Spécial sécurité : Wikileaks, Openleaks, truands, éthique et ratons-laveurs

Aujourd'hui, nos confrères de CNIS Mag, magazine spécialisé dans la sécurité des systèmes d'information, reviennent sur les possibles conséquences des fameuses fuites wikileaks sur la société de l’information et du capital confiance accordé à ces leaks. Ils s’arrêtent ensuite sur Sergey Glazunov, le premier chasseur de bugs à avoir récolté la prime « El33t » du Chromium Security Award. Puis pointent du doigt un billet qui soulève l’épineux problème de l’Open Source et ses lacunes.

Sommaire
Wikileaks, Openleaks, truands, éthique et ratons-laveurs (premier épisode)
2 - Anonymous, éthique et ratons-laveurs (second épisode)
3 - Au bon bug : la « Leet prime » fait recette
4 - Six raisons de détester l’Open Source

1 - Wikileaks, Openleaks, truands, éthique et ratons-laveurs (premier épisode)
Confusion, incertitudes, doutes … le tandem Wikileaks-Anonymous, qui semblait tellement symbiotique il n’y a pas deux mois, paraît se déliter et dériver au rythme des nombreuses contradictions qui animent ces mouvements.

Lignes affichées —
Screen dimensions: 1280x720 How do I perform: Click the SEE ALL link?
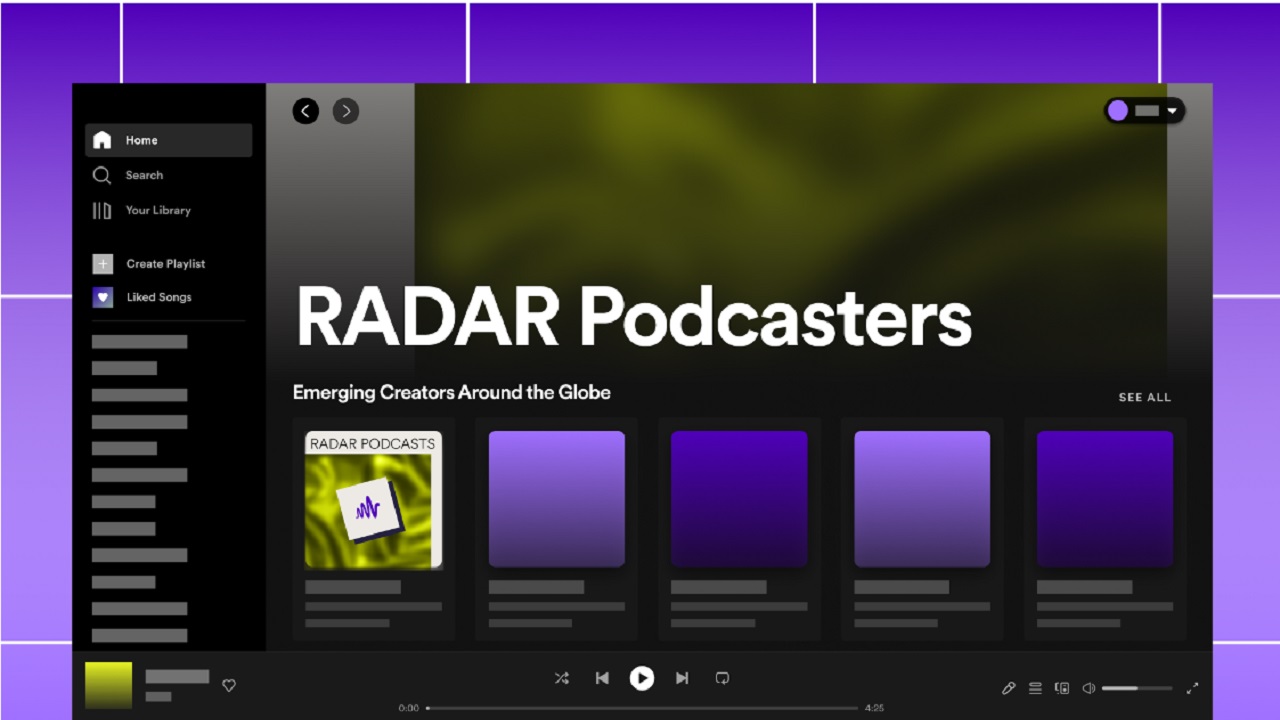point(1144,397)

...

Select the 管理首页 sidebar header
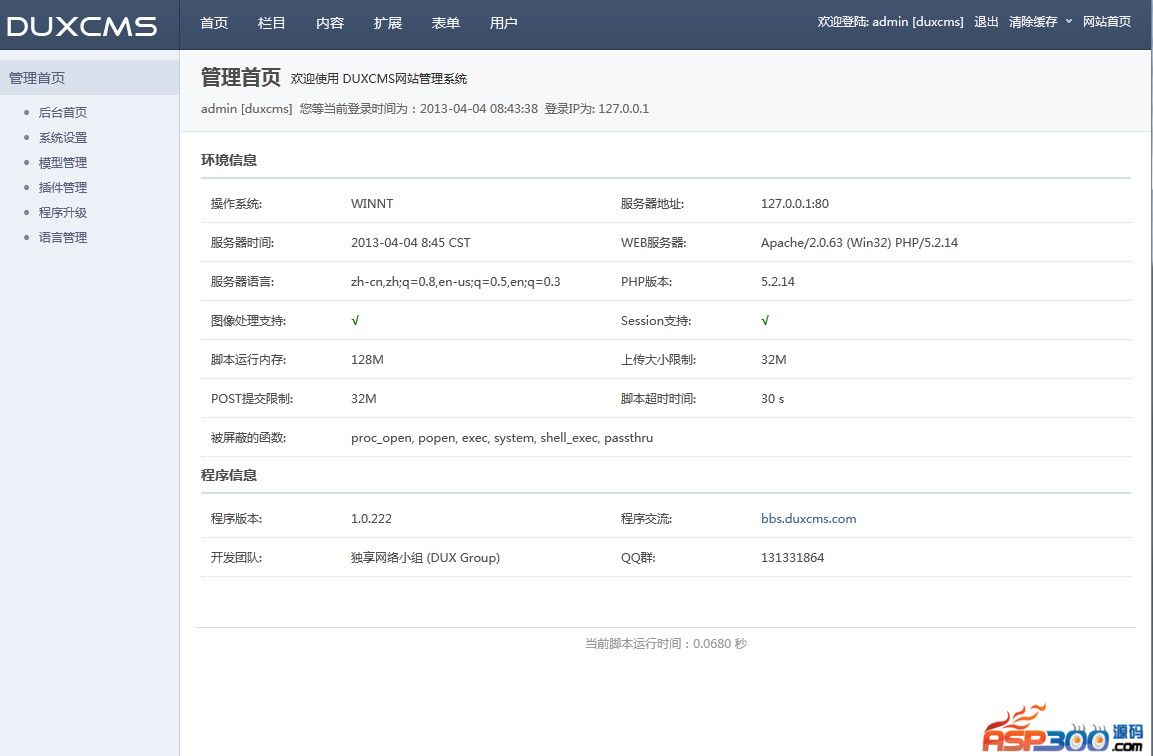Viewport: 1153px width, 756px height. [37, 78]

Petit problème —
D'après l'extrait sur la sécurité, quel chasseur de bugs a été le premier à obtenir la prime « El33t » du Chromium Security Award ? Ces lignes proviennent d'une autre source.

Le résultat —
Sergey Glazunov.